Richter syndrome: molecular insights and clinical perspectives

Abstract

Richter syndrome (RS) represents the clinico-pathologic transformation of chronic lymphocytic leukaemia (CLL) to an aggressive lymphoma, most commonly diffuse large B-cell lymphoma (DLBCL). The clinical definition of RS is heterogeneous, and encompasses at least two biologically different conditions: (i) CLL transformation to a clonally related DLBCL, that accounts for the majority of cases; (ii) development of a DLBCL unrelated to the CLL clone.

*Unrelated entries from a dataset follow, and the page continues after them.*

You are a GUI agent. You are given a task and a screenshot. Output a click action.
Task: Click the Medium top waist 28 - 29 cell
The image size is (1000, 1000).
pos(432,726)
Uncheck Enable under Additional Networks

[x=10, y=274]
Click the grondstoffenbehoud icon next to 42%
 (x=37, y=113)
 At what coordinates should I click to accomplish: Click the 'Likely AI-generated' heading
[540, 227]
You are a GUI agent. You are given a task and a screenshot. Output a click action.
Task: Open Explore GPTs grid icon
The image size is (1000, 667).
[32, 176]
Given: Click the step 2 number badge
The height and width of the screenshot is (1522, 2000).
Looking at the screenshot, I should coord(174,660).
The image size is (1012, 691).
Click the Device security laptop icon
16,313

In clonally related RS, the pathogenetic link between the CLL and the DLBCL phases is substantiated by the acquisition of novel molecular lesions at the time of clinico-pathologic transformation. RS is not a rare event in the natural history of CLL, since the cumulative incidence of RS at 10 years exceeds 10%. Prompt recognition of RS is known to be clinically useful, and may be favoured by close monitoring of CLL patients harbouring clinical and/or biological risk factors of RS development. Conventional risk factors that are independent predictors of RS development at the time of CLL diagnosis include: (i) expression of CD38; (ii) absence of del13q14 and (iii) lymph node size > or =3 cm. Other risk factors of RS development include CD38 genotype and usage of specific immunoglobulin variable genes. The molecular pathogenesis of RS has been elucidated to a certain extent. Acquisition of TP53 mutations and/or 17p13 deletion is a frequent molecular event in RS, as it is in other types of transformation from indolent to aggressive B-cell malignancies. Additional molecular alterations are being revealed by genome wide studies. Once that transformation has occurred, RS prognosis may be predicted by the RS score, based on performance status, LDH, platelet count, tumour size and number of prior therapies. Depending on patient's age and RS score, the therapeutic options for RS may range from conventional immunochemotherapy to allogeneic bone marrow transplantation.